*** Data under study Section Begins ***

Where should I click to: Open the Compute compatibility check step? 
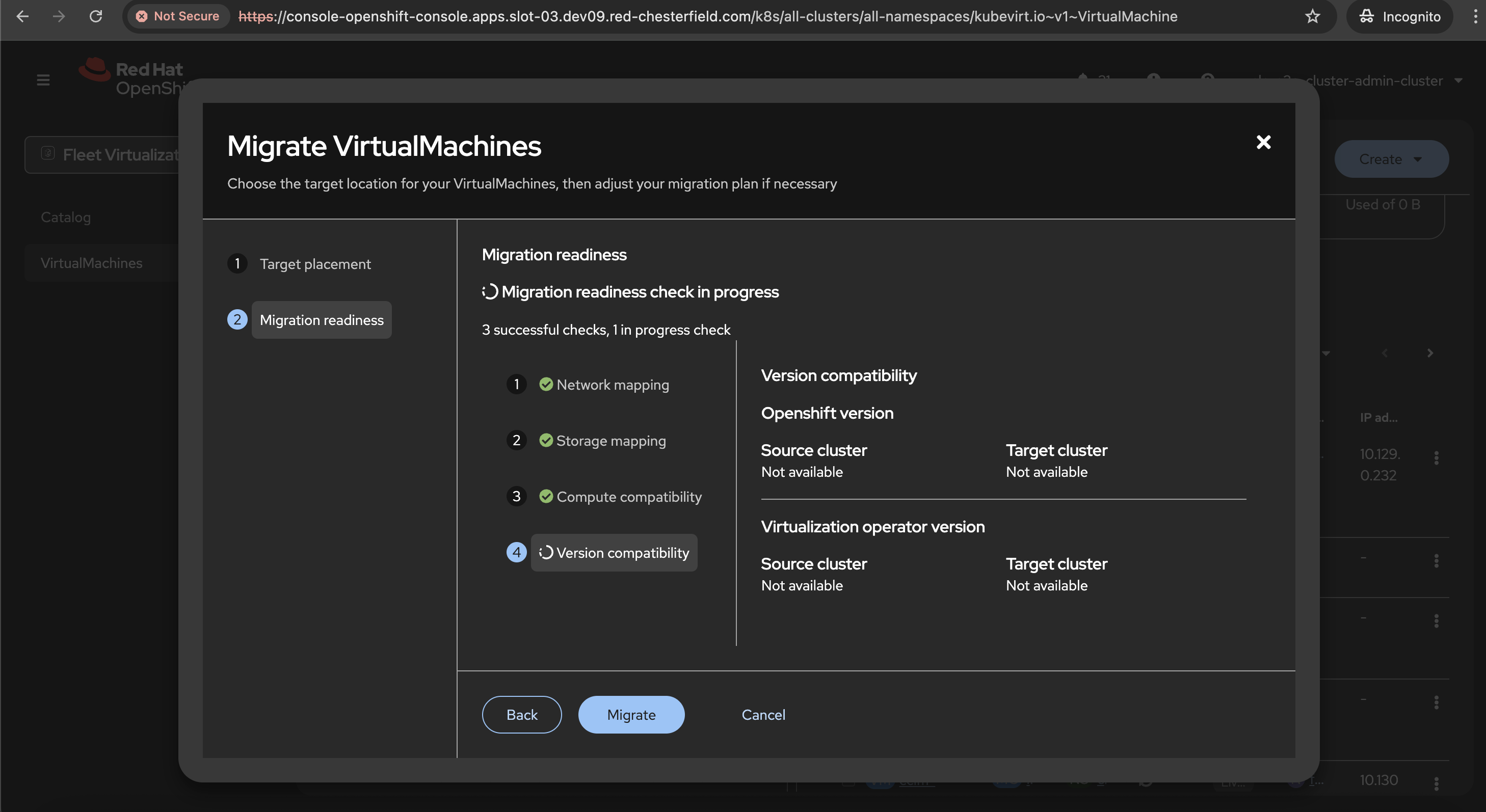click(x=628, y=497)
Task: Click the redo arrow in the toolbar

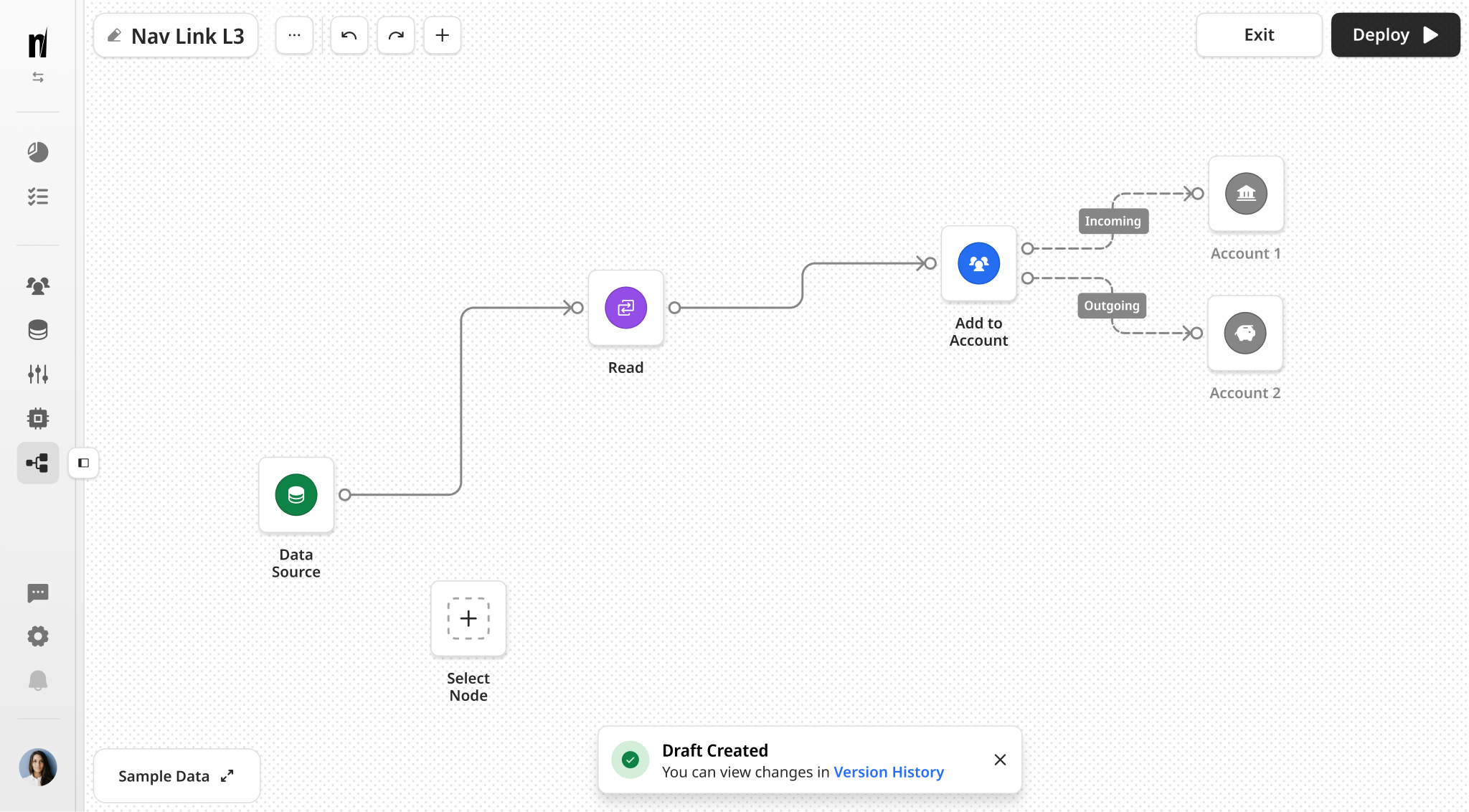Action: point(396,34)
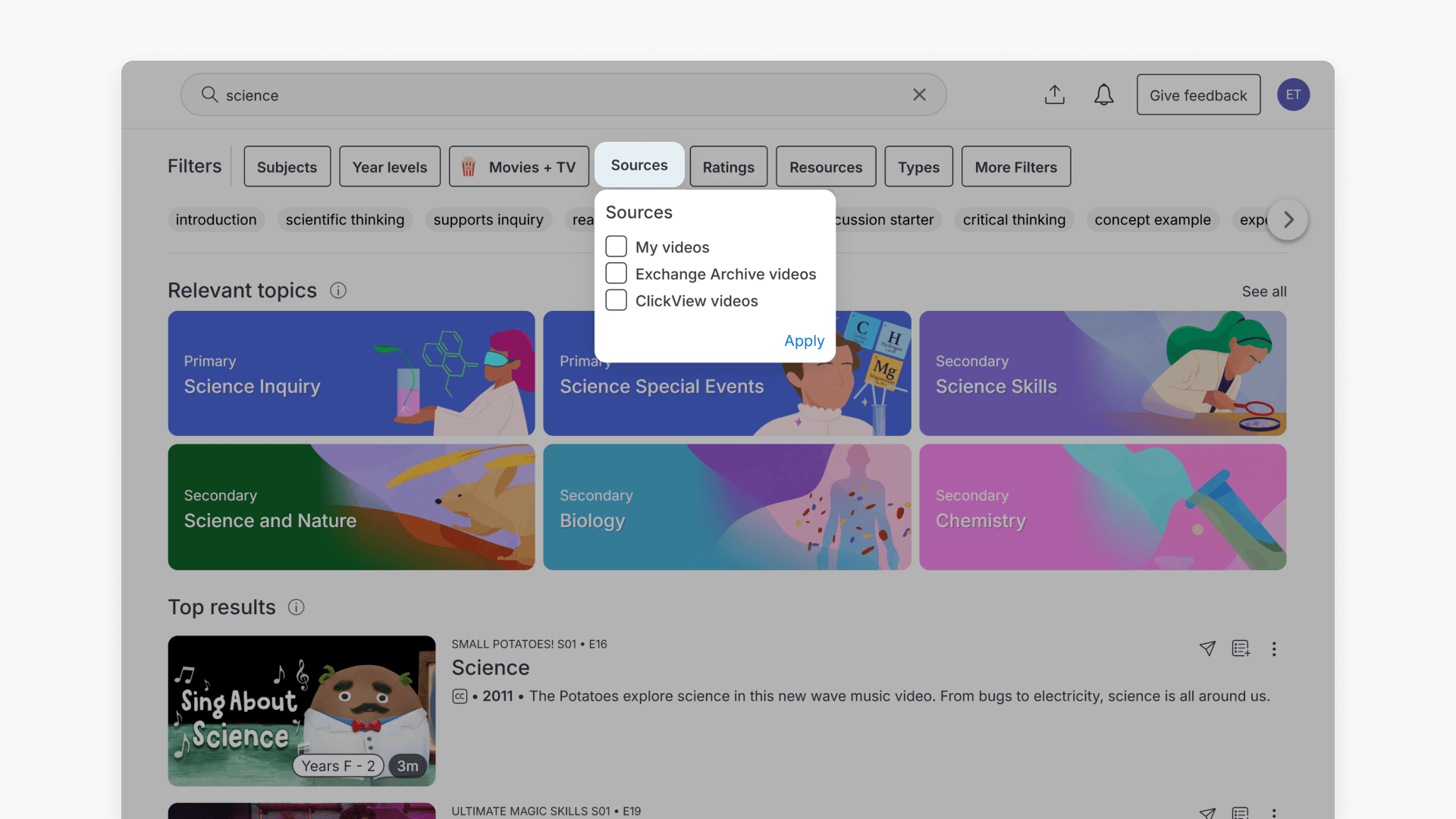The height and width of the screenshot is (819, 1456).
Task: Click the Give feedback button
Action: (x=1198, y=95)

*** Data under study Section Ends ***

**Your assignment:**
Give the records again exactly, without pictures.

**Response below:**
Where should I click to: Open the Compute compatibility check step? 
click(x=628, y=497)
Task: Click the redo arrow in the toolbar

Action: point(396,34)
The height and width of the screenshot is (819, 1456).
Task: Click the Give feedback button
Action: (x=1198, y=95)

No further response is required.